Ele se levantou. Devagar.

— Eu já estive em eventos assim. Não como artista, mas como acompanhante de clientes, investidores, empresários.
Eu sei o que acontece por trás dos sorrisos.
Gente poderosa se aproveita de gente talentosa.
Gente com dinheiro fazendo promessas em troca de coisas que não são parte do contrato.

Luna cruzou os braços.

— E o que exatamente você tá dizendo?

— Que você não vai sozinha.

— Você tá brincando.

— Não tô.
Se você for, eu vou com você.

— Heitor… você já percebeu que isso não é sobre você? Que essa é a minha arte, o meu momento, a minha voz?
Que eu não sou tua sombra?

— E você já percebeu que é porque eu me importo que eu não deixo você ir sozinha?
Você é minha parceira. E se o mundo quer te ver brilhar, eu sou quem segura o refletor.
Mas também sou quem tira do palco quem tentar te apagar.

Luna deu um passo atrás.

— Isso é o que você chama de amor?

— Isso é o que eu chamo de presença.

— Não é presença, Heitor. É vigia.
É controle disfarçado de proteção.
Você não tá tentando andar comigo. Tá tentando andar em cima de mim.

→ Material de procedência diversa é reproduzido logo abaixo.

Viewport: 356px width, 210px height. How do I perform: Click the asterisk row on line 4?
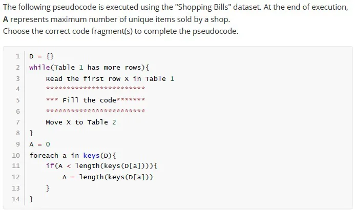(95, 88)
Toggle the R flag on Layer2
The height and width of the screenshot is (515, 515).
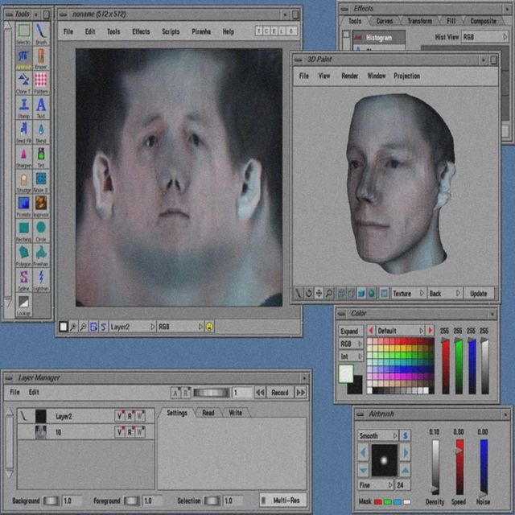point(130,416)
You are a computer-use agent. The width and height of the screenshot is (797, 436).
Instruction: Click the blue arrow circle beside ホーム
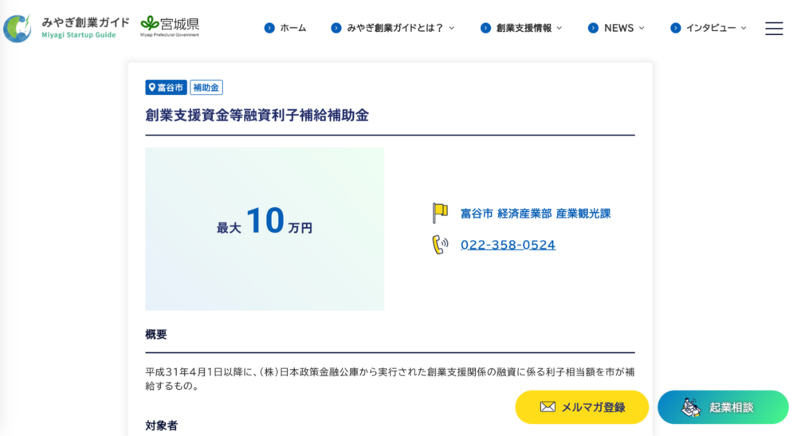point(269,28)
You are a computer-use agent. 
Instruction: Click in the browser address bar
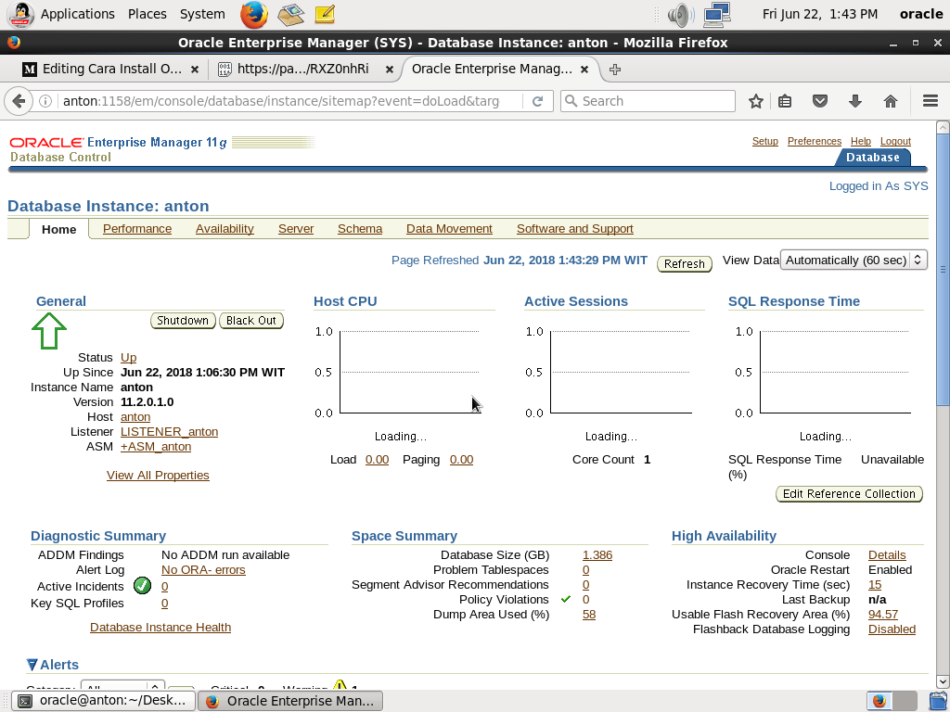(278, 101)
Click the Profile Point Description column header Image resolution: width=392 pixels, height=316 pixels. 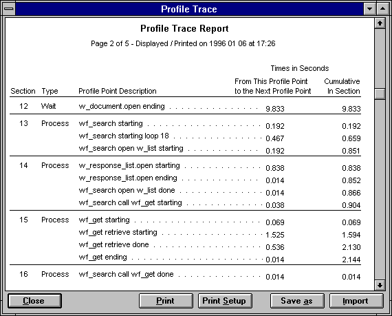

Ele se aproximou um pouco mais. Mas havia algo diferente no olhar: não fúria, nem desespero — apenas convicção.

— Você não vai sozinha.
E ponto.

Ela arregalou os olhos.

— Você tá me proibindo?

— Tô te dizendo que se você tentar ir sozinha, vai ser sem meu apoio, sem meu nome junto.
E talvez você não ligue pra isso agora…
Mas vai perceber lá fora o peso de não ter ninguém de verdade por perto.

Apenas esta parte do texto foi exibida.